Before we analyze the evidence about whether the movie is likely to get its second instalment, watch the trailer below:

Will The Magnificent Seven Get A Sequel?

As it stands, nothing has been officially confirmed for a potential The Magnificent Seven sequel. Despite this though, there's much pointing towards the fact that we might just see Washington and Pratt donning their cowboy hats for their second stint as outlaws — here are a few reasons why the movie might, or might not, get a sequel:

The Magnificent Seven Is One Of The Biggest Western Openings Ever

Chris Pratt in 'The Magnificent Seven'
Chris Pratt in 'The Magnificent Seven'

Although the genre was far more popular back in the '60s and '70s, this modern take smashed some of the most recent Western additions out of the ballpark with its impressive opening.
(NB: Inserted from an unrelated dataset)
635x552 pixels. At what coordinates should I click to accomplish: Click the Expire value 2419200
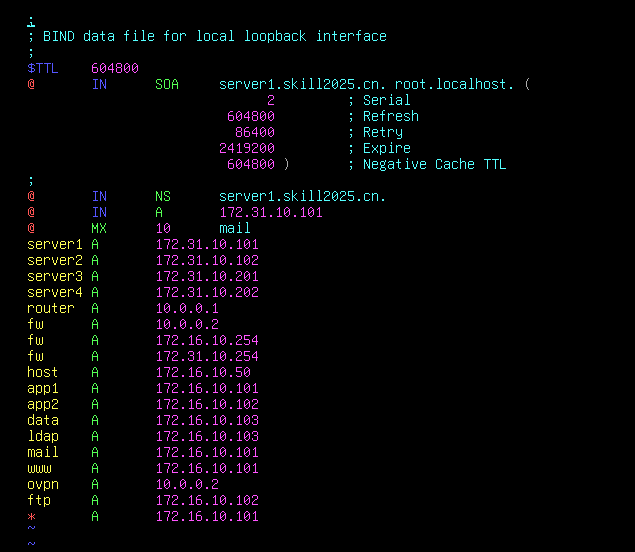point(247,148)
In fact, the only notable Hollywood creations to premiere better have been sci-fi spectacle Cowboys & Aliens with $36.4 million and Rango with $38.1 million. Both came out the same year in 2011 — simply nothing has been able to achieve that level of success since. So, considering money has always been a major factor in whether a sequel is made or not, The Magnificent Seven is clearly doing well.

See more:

The Original The Magnificent Seven Has Three Sequels

Still from 'Return of the Seven' (1996)
Still from 'Return of the Seven' (1996)

Indeed, the '60s and '70s saw three sequels eventually making their way to Hollywood, including Return of the Seven (1966), Guns of the Magnificent Seven (1969), and The Magnificent Seven Ride (1972). Although these weren't close to being as successful as The Magnificent Seven, they were still popular additions to the Western genre.

Ultimately, with the sheer amount of material available for writers, there's a lot to be replicated and tweaked. Additionally, considering the long list of A-list actors involved in the project, there are many focus points to choose from and a number of potential directions to be taken. Unlike many other franchises and series, this one is a goldmine waiting to be excavated.

However, Hollywood's Complex Relationship With Westerns Remains

The last few decades alone have seen Hollywood's love for reboots and sequels grow to slightly grotesque proportions. Yet, there remains a fear that popular, Western movies aren't in the first choice category to recreate over-and-over. In an interview with CinemaBlend, actor Peter Sarsgaard put it like this:

"They're expensive. I mean, all of these people, and the horses. When you start employing seven actors, it's expensive. [laughs] It slows things down, and people's schedules and... to make a movie like this is extremely difficult. It's not a financial slam dunk for anyone. People like Westerns, but they're not easy to make."

Ethan Hawke then added:

"To do it on this scale, to have a whole town catch on fire, and the townspeople and the costumes and all of those horses... that means all of those wrangles, and all those guns. It's just expensive. There was a period of time when anything with a horse in it sold. And then [those movies] go out of fashion. And now, in this day and age, if you make Unforgiven, it'll be a big hit. If you make Django Unchained, it'll be a big hit. But it has to be a good film. So it's a risk. Whereas, if you put a zombie in it, they feel more comfortable that it'll sell."

So there you go, there are many components to the argument that a sequel for The Magnificent Seven should happen. However, as with all things, Hollywood also has a predisposition to favor certain genres over others. Only time will tell whether a Western like this, which would have once fully dominated the film scene, is also ripe enough for a sequel in this particular decade of the 21st century.